Exercise brief:
Write out the data exactly as given, dropping every picture.

++++++++

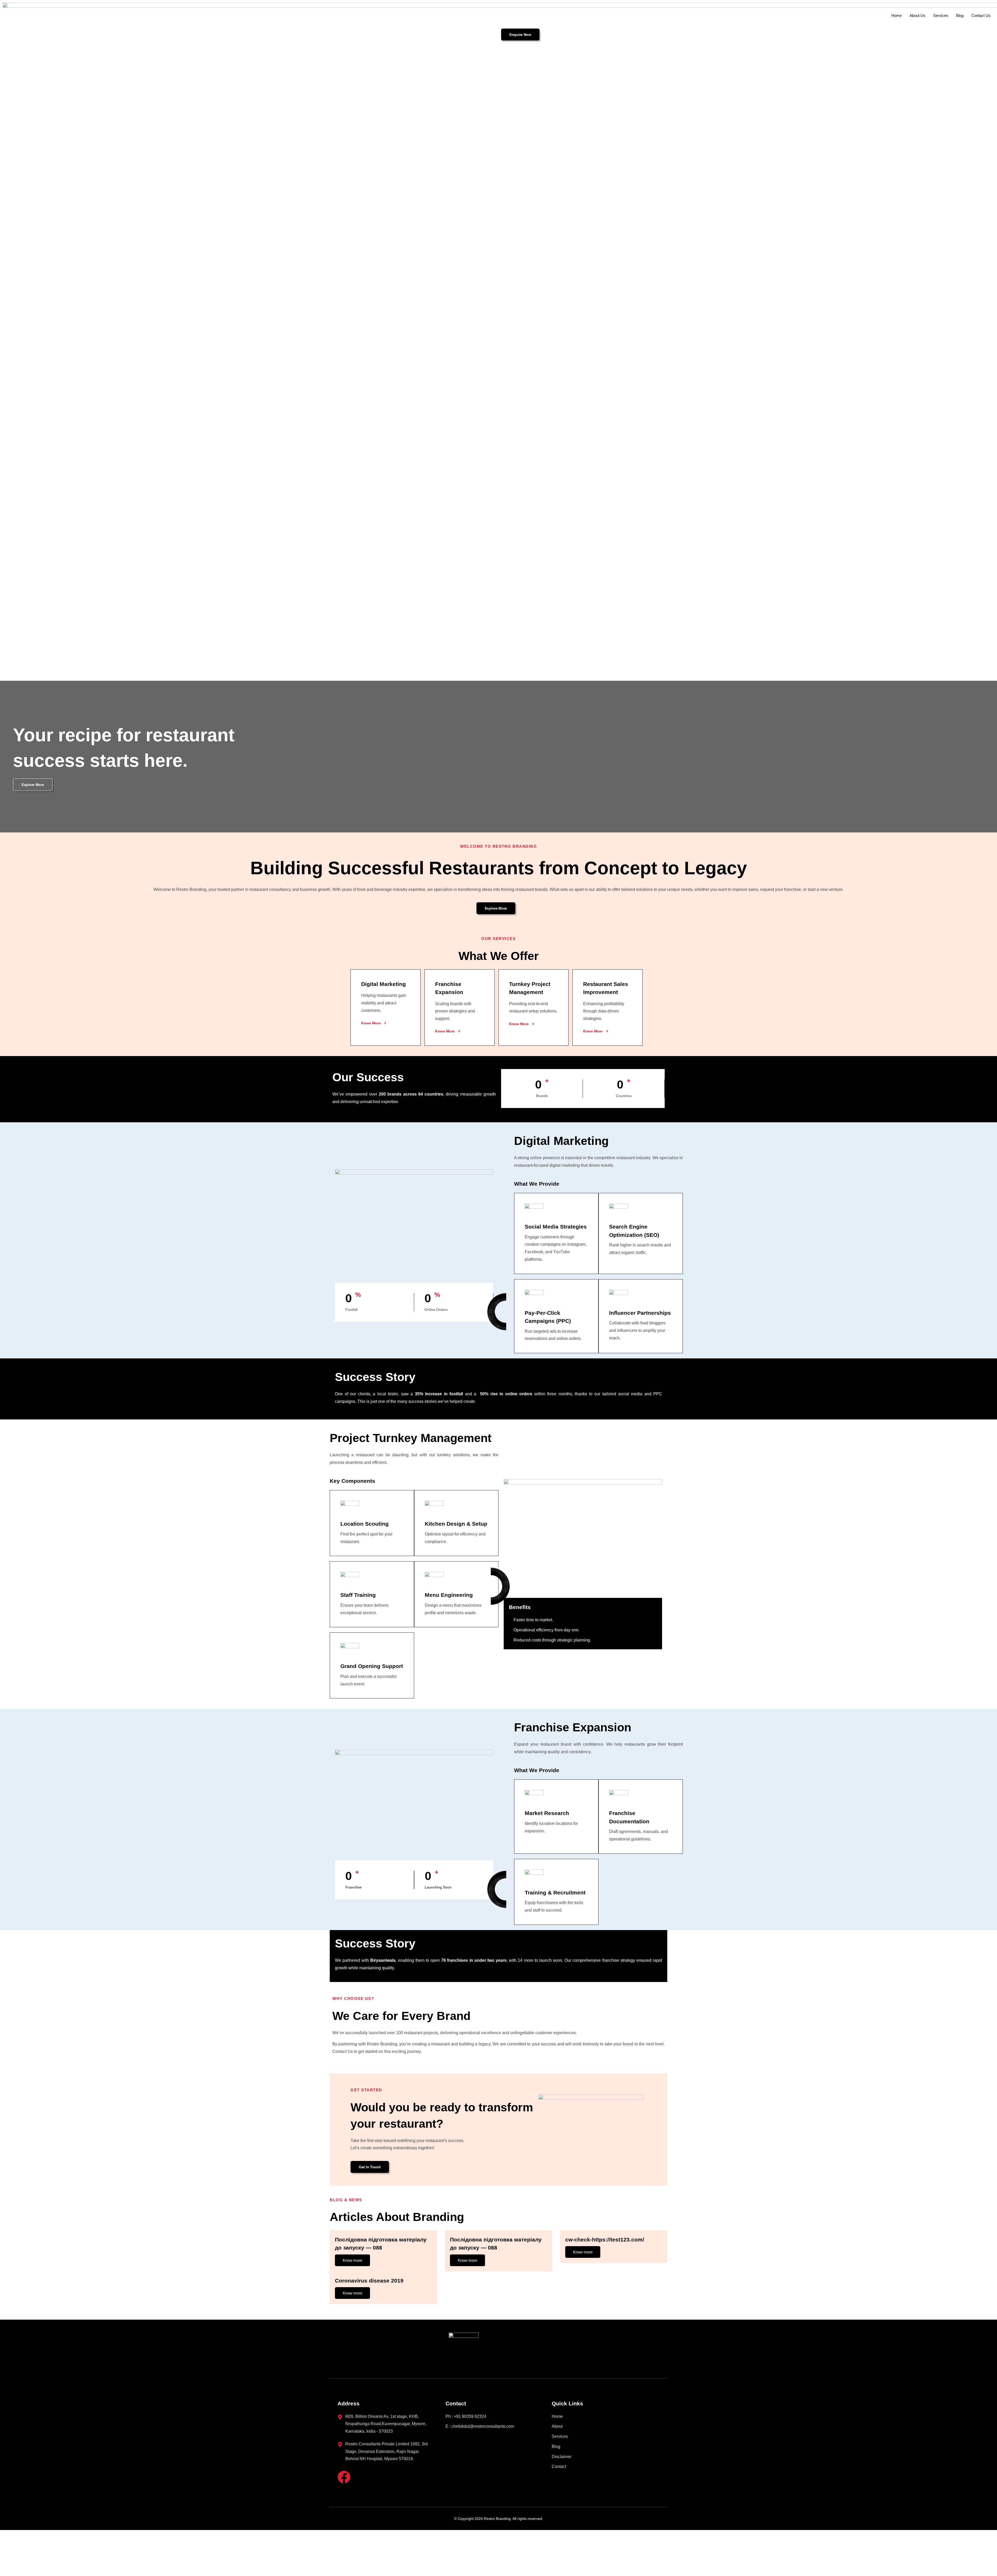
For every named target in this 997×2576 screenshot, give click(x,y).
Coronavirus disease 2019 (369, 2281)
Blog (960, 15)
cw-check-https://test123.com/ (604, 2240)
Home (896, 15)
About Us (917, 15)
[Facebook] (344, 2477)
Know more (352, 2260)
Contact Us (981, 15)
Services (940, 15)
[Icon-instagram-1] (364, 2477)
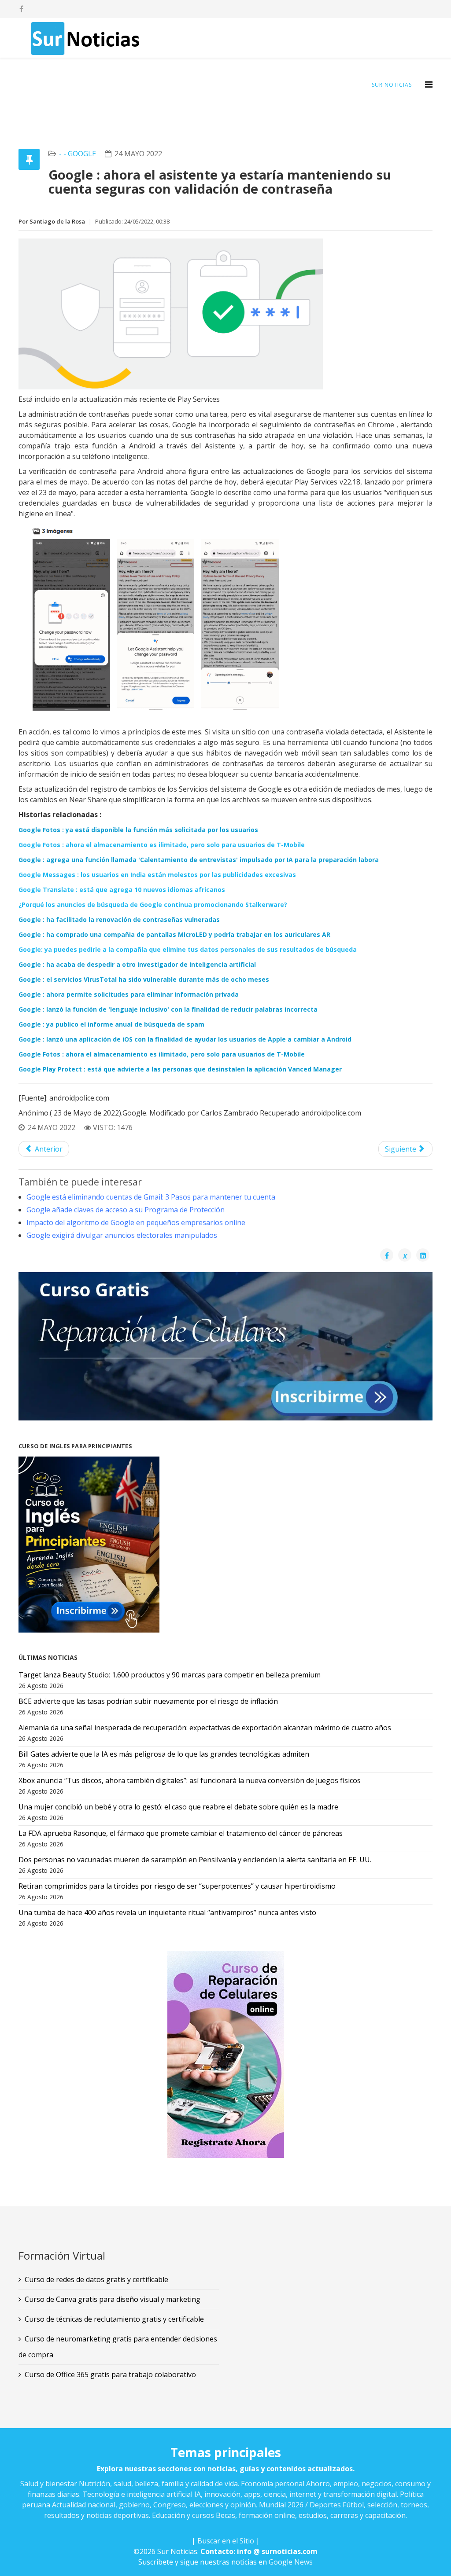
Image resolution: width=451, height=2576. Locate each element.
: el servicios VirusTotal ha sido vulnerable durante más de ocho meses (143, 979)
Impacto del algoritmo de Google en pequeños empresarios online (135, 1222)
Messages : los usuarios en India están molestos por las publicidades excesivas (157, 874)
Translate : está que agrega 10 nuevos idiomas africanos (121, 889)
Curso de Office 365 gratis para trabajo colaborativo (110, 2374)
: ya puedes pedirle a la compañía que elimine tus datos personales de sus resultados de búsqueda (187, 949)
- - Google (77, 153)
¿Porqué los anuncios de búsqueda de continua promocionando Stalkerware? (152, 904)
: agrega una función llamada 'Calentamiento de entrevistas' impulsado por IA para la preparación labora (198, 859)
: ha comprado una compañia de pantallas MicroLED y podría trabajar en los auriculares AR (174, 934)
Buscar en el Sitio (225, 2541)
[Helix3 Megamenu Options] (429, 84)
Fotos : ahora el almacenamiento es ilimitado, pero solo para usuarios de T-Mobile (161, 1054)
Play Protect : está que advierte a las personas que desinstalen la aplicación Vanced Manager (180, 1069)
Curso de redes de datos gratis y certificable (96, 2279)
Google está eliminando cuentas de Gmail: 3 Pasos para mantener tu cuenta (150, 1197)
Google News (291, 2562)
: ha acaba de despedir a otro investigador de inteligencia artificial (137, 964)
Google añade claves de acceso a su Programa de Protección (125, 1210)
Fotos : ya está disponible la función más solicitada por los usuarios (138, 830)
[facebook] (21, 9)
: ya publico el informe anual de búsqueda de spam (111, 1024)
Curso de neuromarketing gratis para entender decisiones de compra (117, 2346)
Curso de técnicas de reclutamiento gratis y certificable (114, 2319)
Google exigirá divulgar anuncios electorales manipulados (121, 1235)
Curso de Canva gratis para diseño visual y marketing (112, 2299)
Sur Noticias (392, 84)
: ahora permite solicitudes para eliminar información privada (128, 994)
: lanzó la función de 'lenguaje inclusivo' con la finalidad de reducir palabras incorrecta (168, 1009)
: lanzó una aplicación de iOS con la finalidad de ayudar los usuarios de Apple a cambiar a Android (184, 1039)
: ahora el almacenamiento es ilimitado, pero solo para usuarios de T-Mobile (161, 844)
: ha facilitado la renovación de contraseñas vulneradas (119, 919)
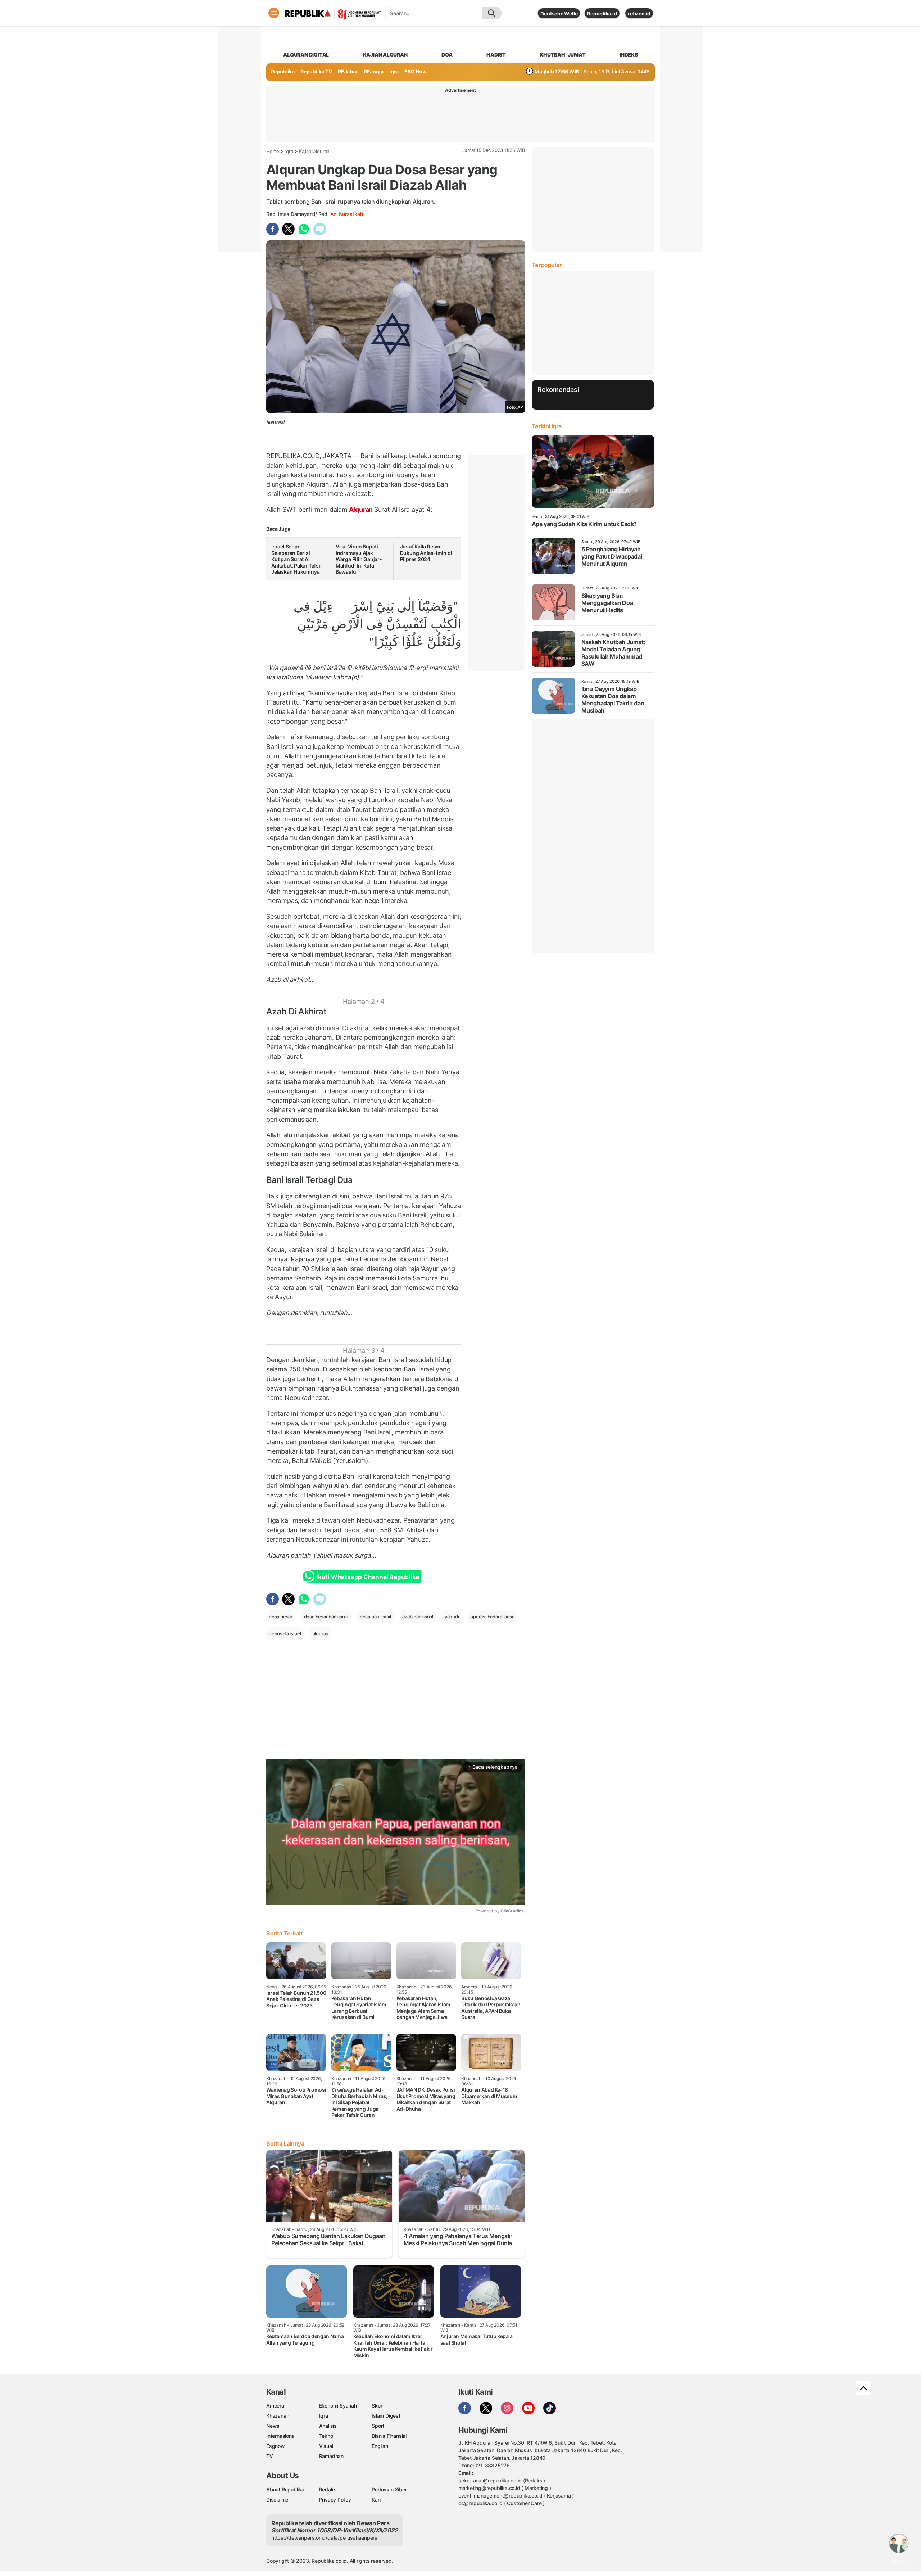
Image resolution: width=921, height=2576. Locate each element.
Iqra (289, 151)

++++++++

Response to the task:
For every named target in this 997×2576 screenshot, give click(x,y).
Coronavirus disease 2019 (369, 2281)
Blog (960, 15)
cw-check-https://test123.com/ (604, 2240)
Home (896, 15)
About Us (917, 15)
[Facebook] (344, 2477)
Know more (352, 2260)
Contact Us (981, 15)
Services (940, 15)
[Icon-instagram-1] (364, 2477)
Image resolution: width=451, height=2576. Locate each element.
: el servicios VirusTotal ha sido vulnerable durante más de ocho meses (143, 979)
Impacto del algoritmo de Google en pequeños empresarios online (135, 1222)
Messages : los usuarios en India están molestos por las publicidades excesivas (157, 874)
Translate : está que agrega 10 nuevos idiomas africanos (121, 889)
Curso de Office 365 gratis para trabajo colaborativo (110, 2374)
: ya puedes pedirle a la compañía que elimine tus datos personales de sus resultados de búsqueda (187, 949)
- - Google (77, 153)
¿Porqué los anuncios de búsqueda de continua promocionando Stalkerware? (152, 904)
: agrega una función llamada 'Calentamiento de entrevistas' impulsado por IA para la preparación labora (198, 859)
: ha comprado una compañia de pantallas MicroLED y podría trabajar en los auriculares AR (174, 934)
Buscar en el Sitio (225, 2541)
[Helix3 Megamenu Options] (429, 84)
Fotos : ahora el almacenamiento es ilimitado, pero solo para usuarios de T-Mobile (161, 1054)
Play Protect : está que advierte a las personas que desinstalen la aplicación Vanced Manager (180, 1069)
Curso de redes de datos gratis y certificable (96, 2279)
Google está eliminando cuentas de Gmail: 3 Pasos para mantener tu cuenta (150, 1197)
Google News (291, 2562)
: ha acaba de despedir a otro investigador de inteligencia artificial (137, 964)
Google añade claves de acceso a su Programa de Protección (125, 1210)
Fotos : ya está disponible la función más solicitada por los usuarios (138, 830)
[facebook] (21, 9)
: ya publico el informe anual de búsqueda de spam (111, 1024)
Curso de neuromarketing gratis para entender decisiones de compra (117, 2346)
Curso de técnicas de reclutamiento gratis y certificable (114, 2319)
Google exigirá divulgar anuncios electorales manipulados (121, 1235)
Curso de Canva gratis para diseño visual y marketing (112, 2299)
Sur Noticias (392, 84)
: ahora permite solicitudes para eliminar información privada (128, 994)
: lanzó la función de 'lenguaje inclusivo' con la finalidad de reducir palabras incorrecta (168, 1009)
: lanzó una aplicación de iOS con la finalidad de ayudar los usuarios de Apple a cambiar a Android (184, 1039)
: ahora el almacenamiento es ilimitado, pero solo para usuarios de T-Mobile (161, 844)
: ha facilitado la renovación de contraseñas vulneradas (119, 919)
Image resolution: width=921, height=2576. Locate each element.
Iqra (289, 151)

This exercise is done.